Star Wars: Episode III

As I type, I am listening to the closing credits music from Star Wars: Episode III, Revenge of the Sith. I selected this as my second Netflix film to see what all the fuss was about. As far as I can tell, it's about pretty graphics.

Some good things - As I just suggested, the graphical work in this movie is incredible. Scenery, droids, ships, you name it, it is well animated and life-like. Similarly, the fight sequences are well choreographed and, with possibly a few exceptions, exciting and not too lengthy so as to become tiresome. I do take issue with the choreographers' decision to wield light sabers with muscle instead of precision at times. It just makes no sense for a weightless weapon to be handled like a Scottish claymore when it is evident that no force at all is required to shatter glass, slice off the wing of a ship, or slay an opponent. That said, this does not diminish the excitement or artistry of combat scenes all that much.

The use of black and white in the film, while not surprising given the theme, does have the intended effect later in the movie. I feel that perhaps black was used a bit too early, but again, I am nitpicking. Lighting and color are, on the whole, first rate.

Unfortunately, all this movie has going for it is the huge budget and well orchestrated fight choreography. As was the case with the last film in the series, Episode III suffers from a case of too much poorly written dialogue delivered by actors seemingly reading off of a teleprompter, perhaps displaying their lines in Spanish. Alternatively, the "writers" may have written the script during filming. One way or another, every line in this film feels contrived and freshly read off of a paper copy. The few lines that should pack a punch fall flat on account of bad timing and emotionless acting. One wonders if any direction or character motivation was given to any of the actors, some of whom have well deserved good reputations.

Had this film been designed as a pure action film, I would have little complaint. After all, acting is secondary in such a film, and dialogue exists only to set up further action sequences and suspend disbelief just enough for the viewer to forget about it when the shooting and hand-to-hand combat begins. Star Wars, however, seemingly tries to bridge an artistic gap without putting in any of the work required to make it successful. As a result, everything appears unbelievable and contrived despite an intentionally simplistic plot, which takes much of the starch out of the action sequences and good vs. evil showdowns.

If you are a big Star Wars fan, it was nice knowing you. :) Clearly I cannot recommend the film to anyone without that loyalty. I am happy to entertain rebuttals from the faithful, but you'll have to work some magic to convert me to the fold.

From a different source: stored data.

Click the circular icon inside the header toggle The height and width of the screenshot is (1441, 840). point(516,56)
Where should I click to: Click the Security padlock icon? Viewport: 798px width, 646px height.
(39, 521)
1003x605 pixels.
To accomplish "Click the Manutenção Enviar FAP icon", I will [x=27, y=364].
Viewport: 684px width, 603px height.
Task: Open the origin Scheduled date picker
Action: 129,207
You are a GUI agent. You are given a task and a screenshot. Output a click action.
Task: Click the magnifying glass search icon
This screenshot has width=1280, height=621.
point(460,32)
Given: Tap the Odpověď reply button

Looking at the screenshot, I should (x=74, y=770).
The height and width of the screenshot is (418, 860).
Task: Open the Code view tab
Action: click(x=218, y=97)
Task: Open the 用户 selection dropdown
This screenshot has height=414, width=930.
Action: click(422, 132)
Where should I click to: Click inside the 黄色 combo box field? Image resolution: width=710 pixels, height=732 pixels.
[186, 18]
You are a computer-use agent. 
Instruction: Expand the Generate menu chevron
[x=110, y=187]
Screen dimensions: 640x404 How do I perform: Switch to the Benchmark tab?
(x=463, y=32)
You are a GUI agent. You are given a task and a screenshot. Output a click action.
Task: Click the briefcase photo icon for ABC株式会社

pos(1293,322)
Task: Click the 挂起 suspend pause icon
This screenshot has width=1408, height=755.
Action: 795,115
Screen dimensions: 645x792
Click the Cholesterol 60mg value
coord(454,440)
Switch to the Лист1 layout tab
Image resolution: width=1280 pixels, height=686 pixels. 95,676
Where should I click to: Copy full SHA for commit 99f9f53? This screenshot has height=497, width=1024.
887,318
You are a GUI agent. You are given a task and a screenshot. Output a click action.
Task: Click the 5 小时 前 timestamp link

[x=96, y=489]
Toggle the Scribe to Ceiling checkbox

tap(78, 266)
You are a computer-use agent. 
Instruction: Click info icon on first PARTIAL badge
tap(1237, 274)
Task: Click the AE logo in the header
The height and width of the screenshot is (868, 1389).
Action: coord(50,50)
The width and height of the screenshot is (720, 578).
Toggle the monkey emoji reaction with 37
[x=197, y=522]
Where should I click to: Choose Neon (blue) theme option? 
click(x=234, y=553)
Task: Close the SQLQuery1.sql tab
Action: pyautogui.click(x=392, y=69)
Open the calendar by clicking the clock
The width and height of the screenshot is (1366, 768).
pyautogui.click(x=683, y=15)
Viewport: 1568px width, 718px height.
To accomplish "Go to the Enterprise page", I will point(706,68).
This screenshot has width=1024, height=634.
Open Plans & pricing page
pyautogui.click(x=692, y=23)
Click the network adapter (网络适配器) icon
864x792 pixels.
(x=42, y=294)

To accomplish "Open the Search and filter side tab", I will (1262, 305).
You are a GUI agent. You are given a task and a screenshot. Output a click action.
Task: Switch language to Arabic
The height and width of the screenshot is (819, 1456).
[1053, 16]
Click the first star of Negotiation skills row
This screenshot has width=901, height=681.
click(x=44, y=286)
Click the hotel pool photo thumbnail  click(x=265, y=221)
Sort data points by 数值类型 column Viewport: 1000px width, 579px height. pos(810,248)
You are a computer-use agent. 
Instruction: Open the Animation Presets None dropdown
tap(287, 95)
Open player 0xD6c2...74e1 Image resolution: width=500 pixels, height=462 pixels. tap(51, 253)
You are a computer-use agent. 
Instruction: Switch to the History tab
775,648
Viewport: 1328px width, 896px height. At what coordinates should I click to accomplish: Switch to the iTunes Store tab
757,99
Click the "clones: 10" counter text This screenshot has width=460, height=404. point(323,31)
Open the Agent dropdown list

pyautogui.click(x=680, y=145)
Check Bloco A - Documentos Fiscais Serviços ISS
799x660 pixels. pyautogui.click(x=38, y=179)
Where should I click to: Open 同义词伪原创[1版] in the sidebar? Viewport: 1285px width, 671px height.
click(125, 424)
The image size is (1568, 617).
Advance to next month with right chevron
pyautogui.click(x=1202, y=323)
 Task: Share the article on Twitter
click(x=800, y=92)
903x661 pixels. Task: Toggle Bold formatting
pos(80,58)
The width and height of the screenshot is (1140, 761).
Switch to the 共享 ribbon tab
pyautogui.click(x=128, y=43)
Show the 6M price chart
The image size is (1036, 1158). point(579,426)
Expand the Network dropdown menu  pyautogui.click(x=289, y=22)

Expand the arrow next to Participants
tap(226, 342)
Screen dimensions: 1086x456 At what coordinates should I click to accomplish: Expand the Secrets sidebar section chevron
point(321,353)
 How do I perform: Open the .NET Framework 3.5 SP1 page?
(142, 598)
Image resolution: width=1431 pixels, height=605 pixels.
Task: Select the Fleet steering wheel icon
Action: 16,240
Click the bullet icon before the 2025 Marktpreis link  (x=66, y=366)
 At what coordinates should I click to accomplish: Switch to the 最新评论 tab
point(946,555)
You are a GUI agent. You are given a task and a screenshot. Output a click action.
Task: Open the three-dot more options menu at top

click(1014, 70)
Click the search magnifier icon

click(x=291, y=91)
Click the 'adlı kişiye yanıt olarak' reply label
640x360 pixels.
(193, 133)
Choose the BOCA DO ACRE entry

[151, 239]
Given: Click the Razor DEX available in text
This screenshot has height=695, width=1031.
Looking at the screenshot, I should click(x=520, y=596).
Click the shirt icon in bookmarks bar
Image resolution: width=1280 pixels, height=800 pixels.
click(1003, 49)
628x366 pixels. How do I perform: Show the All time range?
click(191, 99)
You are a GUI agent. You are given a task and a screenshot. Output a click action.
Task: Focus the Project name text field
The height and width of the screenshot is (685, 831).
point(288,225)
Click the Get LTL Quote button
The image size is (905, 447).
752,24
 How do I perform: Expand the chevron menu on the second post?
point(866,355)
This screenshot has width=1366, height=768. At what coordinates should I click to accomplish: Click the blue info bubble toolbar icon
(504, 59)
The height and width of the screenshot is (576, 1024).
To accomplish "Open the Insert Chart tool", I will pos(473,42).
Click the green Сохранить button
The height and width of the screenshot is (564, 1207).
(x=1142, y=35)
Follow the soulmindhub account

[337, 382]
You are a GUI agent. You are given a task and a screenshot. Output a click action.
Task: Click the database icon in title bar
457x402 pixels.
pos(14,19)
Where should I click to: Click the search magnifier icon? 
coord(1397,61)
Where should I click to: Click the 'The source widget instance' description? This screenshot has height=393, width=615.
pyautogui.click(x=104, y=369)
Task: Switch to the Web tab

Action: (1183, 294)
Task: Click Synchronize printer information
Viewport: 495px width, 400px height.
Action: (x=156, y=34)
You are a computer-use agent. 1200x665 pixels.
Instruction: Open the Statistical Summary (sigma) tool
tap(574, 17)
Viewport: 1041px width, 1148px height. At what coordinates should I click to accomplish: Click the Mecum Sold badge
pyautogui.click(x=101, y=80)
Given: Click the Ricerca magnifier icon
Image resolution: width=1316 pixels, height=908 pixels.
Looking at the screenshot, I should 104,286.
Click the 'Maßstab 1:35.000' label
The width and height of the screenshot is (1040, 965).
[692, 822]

Posted by Andy at March 30, 2006 01:27 AM to the TV and Movies category

Is this a bad time to tell you that I hope to take on the broadsword in April?

Posted by: Mei at March 30, 2006 09:17 AM

No no, of course not! See, that is a sword with metal involved. Actually, you might appreciate what I'm saying a little more once you start. Speaking of sword training, I expect to see full video coverage on your website. Maybe we can get the Star Wars CGI team to put you in an arena after the fact.

Are you going to carry a sword with you to work now?

Posted by: Andy at March 30, 2006 12:29 PM

I only heard the first hour of the film. Finally, I interrupted and asked if this was supposed to be a spoof. If so, it was pretty catchy.